* **Your objective**: Please print the line that holds "Image resolution: width=1568" and each line after it to the end of the data, word for word, without any pictures.

Dataset excerpts
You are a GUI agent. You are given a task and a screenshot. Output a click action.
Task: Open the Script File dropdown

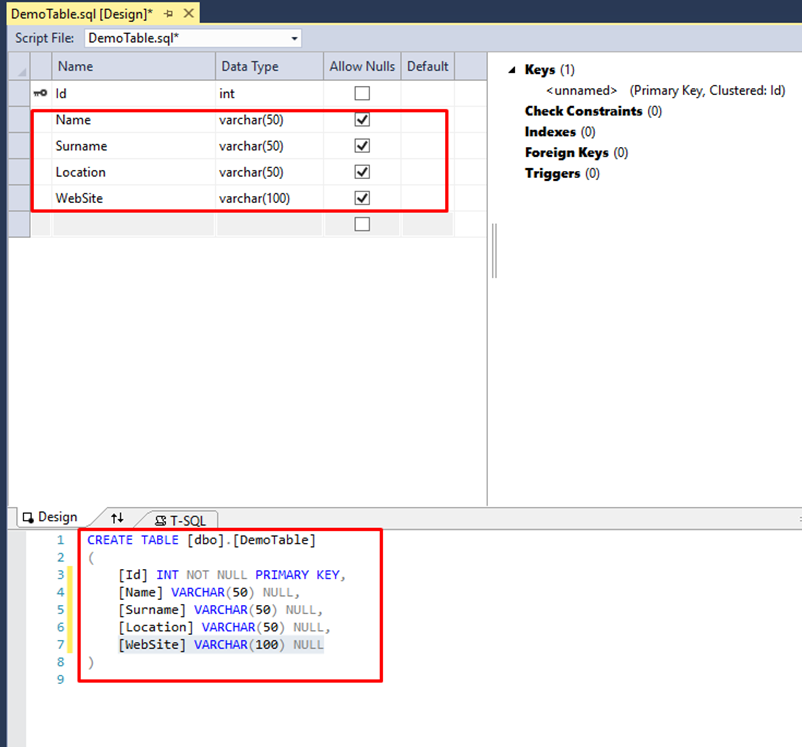click(x=294, y=38)
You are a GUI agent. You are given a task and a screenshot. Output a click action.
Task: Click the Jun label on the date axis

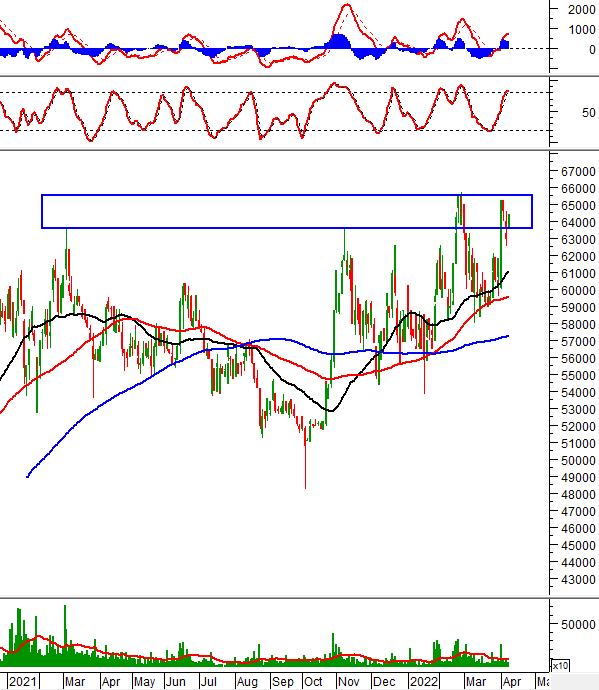tap(175, 682)
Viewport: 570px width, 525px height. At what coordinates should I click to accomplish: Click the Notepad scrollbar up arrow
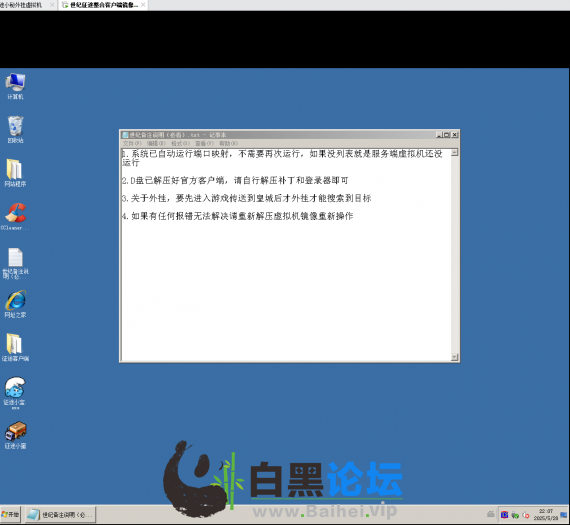[454, 153]
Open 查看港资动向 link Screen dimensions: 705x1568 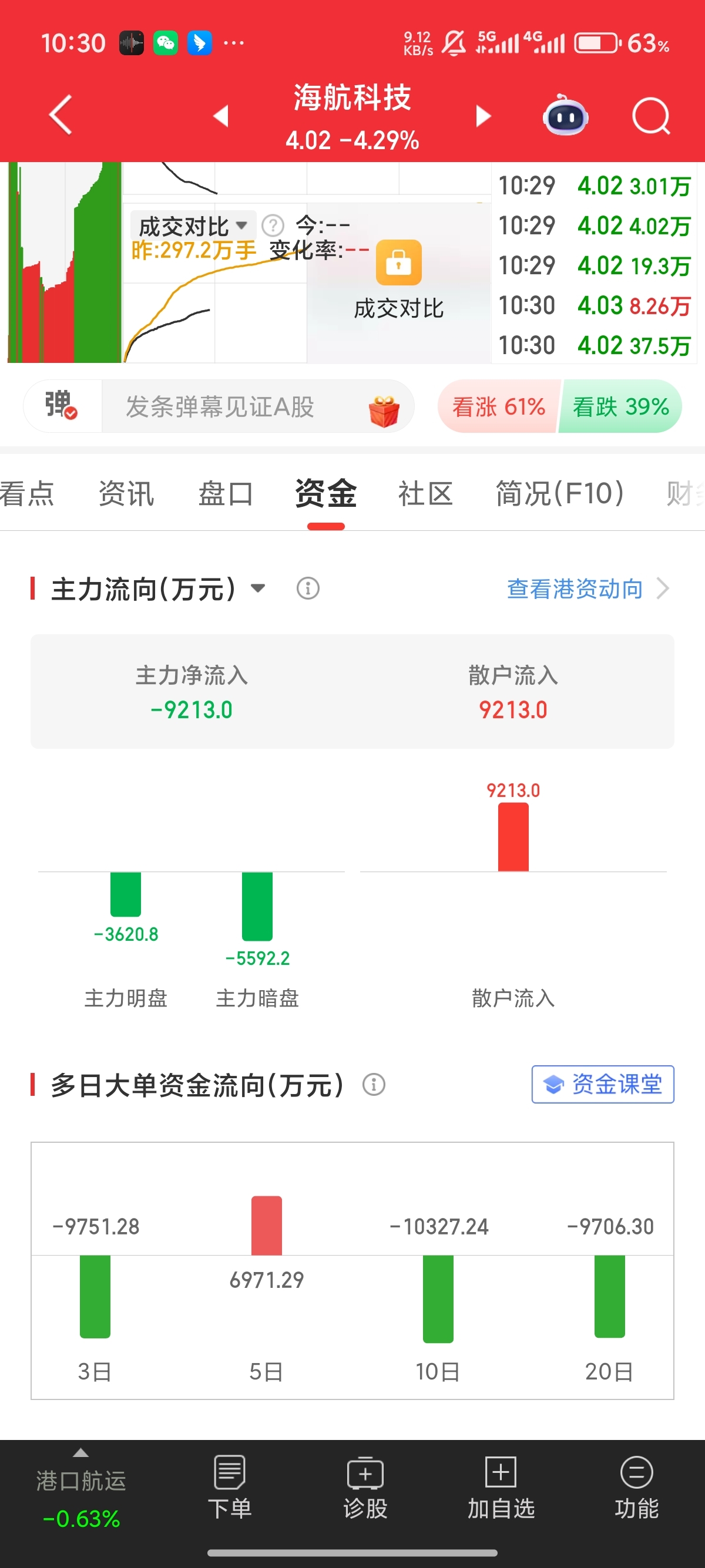588,588
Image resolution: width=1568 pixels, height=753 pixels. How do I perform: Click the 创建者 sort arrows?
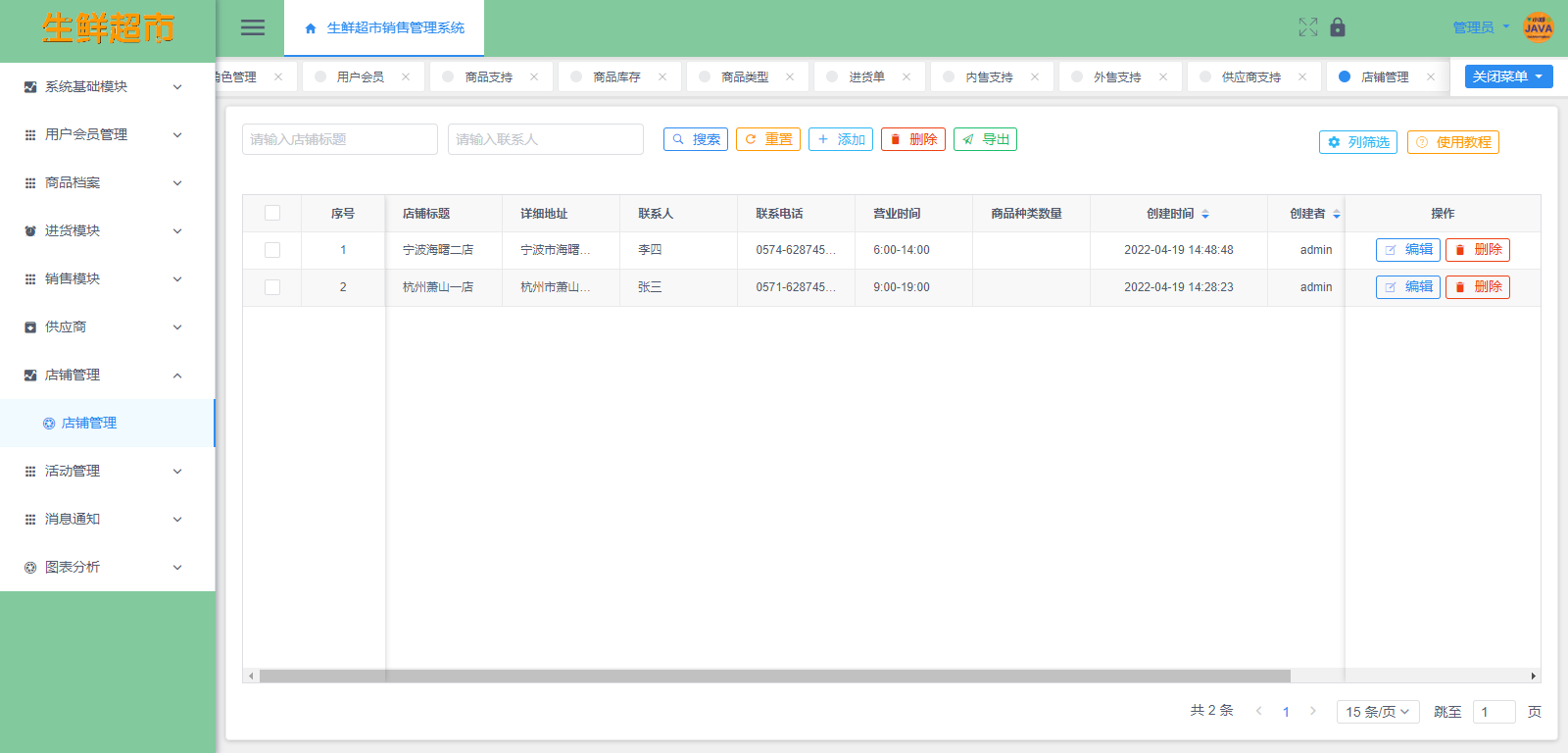(1336, 214)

* **Response to this exercise**:
Image resolution: width=1568 pixels, height=753 pixels. How do I perform: Click the 创建者 sort arrows?
(1336, 214)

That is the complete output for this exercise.